I know what you mean, if you go this far to make a flying Me-262 replica, at least make it accurate! I thought you might of been speaking operationally; a single seat over a trainer. With these aircraft as an owner its probably advantageous to own the 2 seat version, at $300 - $500 for an ME-262 "Jet Orientation Ride" owning one of these could be a profitable business, but again, I would want mine painted historically accurate..

A STORY: When I lived in Palmdale, CA there is a small outdoor museum called "Blackbird Park," a tribute to the SR-71 which was flown out of Lockheed's facility located right down the road form this museum. The first two aircraft they got was a retired SR-71 and the single seat sister, the A-12. When the folks at the museum painted them, they got the paint schemes backwards, the SR-71 was painted up like a CIA spy plane, and the A-12 was painted black with "stars and bars." Everytime I drove by it would make me ill!


----------



## BlackWolf3945 (Jun 16, 2005)

Quoted from the Stormbirds website:

_Nose colors and other temporary markings have been applied for ease of identification only, and have no bearing upon the final marking schemes planned for any of these aircraft._

If they're not repainted by the builders the eventual owners will do so, in all probability. So all the histor-accuracy weenies can stop bitching and moaning...

And before anyone's panties get all bunched up, I'm as critical of warbird paint schemes as one can be. (Ie: I'm a histor-accuracy weenie myself) But I'm also just plain happy to see these things coming together. They could paint 'em pink with purple polka dots and I really couldn't give a rat's ass... they're here, they're airworthy and that's what really matters.

Okay, maybe the pink with purple polka dots thing is going a bit far...







Fade to Black...


----------



## plan_D (Jun 17, 2005)

Alright, if not pink, how about bright green with a yellow tail...and oh, oh....pink nose.


----------



## FLYBOYJ (Jun 17, 2005)

If I owned one I'd paint it up with Czech markings!


----------



## cheddar cheese (Jun 17, 2005)

plan_D said:


> Alright, if not pink, how about bright green with a yellow tail...and oh, oh....pink nose.

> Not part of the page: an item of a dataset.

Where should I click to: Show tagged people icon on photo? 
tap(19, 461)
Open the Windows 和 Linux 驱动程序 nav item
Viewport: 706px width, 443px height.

Make the nose look like male genitalia, so that gunfire eminates from the crown 

And how about that Hippy DC-3 that was posted here a while back?


----------



## GregP (Aug 14, 2005)

I went to see the Stormbirds hangar at Everett, Washington, and the first bird was only slightly damaged. There are no Me-262 langing gears available, so they cut down the main gear from a Grumman S2F and used that. The uplock worked, but not under side load.

The landing gear is a critical item since it cycles so slowly ... as the original units did. They aren't trying to make "Super Me-262s," but rather 100% replicas, so the landing gear cycle speed is identical to the original.

These people are professionals and are both talented and dedicated. Their 2-seater is no joke; it flies and has been delivered to the owner. Messerschmitt thought enough of their effors to award them six new sequential RLM numbers for their airframes, and bought one from them to the Germans.

You should check it out before criticizing ... I mean go to Seattle and look it over. It's worth the trip and these aircraft are built to the drawings, not to any "new" standards. 

Their airspeed is limited to 500 mph. The newer engines will drive it much faster but, if you go there, you are a test pilot flying an airfoil that was designed when planes that got too fast dived into the ground without possible recovery.

A really neat endeavor.


----------



## TROOPER117 (Aug 23, 2005)

OH WOW!! Another one...


----------



## Smokey (Aug 23, 2005)

The single seater has flown for the first time on August 15th


http://www.stormbirds.com/project/general/updates.htm


----------



## the lancaster kicks ass (Aug 23, 2005)

does the guy in the checked shirt look remotely like Erich to anyone else?


----------



## Nonskimmer (Aug 23, 2005)

Nah. He'd be trying to pry open the canopy.


----------



## Erich (Aug 24, 2005)

actually I would be asking around if the craft has any fuel and then pry the canopy open........... Viktor, viktor 8) 

and no it's not me, scary pic though // my hair is longer anyway


----------



## Nonskimmer (Aug 24, 2005)

And a bit redder, as I recall.


----------



## Erich (Aug 24, 2005)

well ah ......... ? hey we have the same colored jeans it appears 8)


----------



## the lancaster kicks ass (Aug 25, 2005)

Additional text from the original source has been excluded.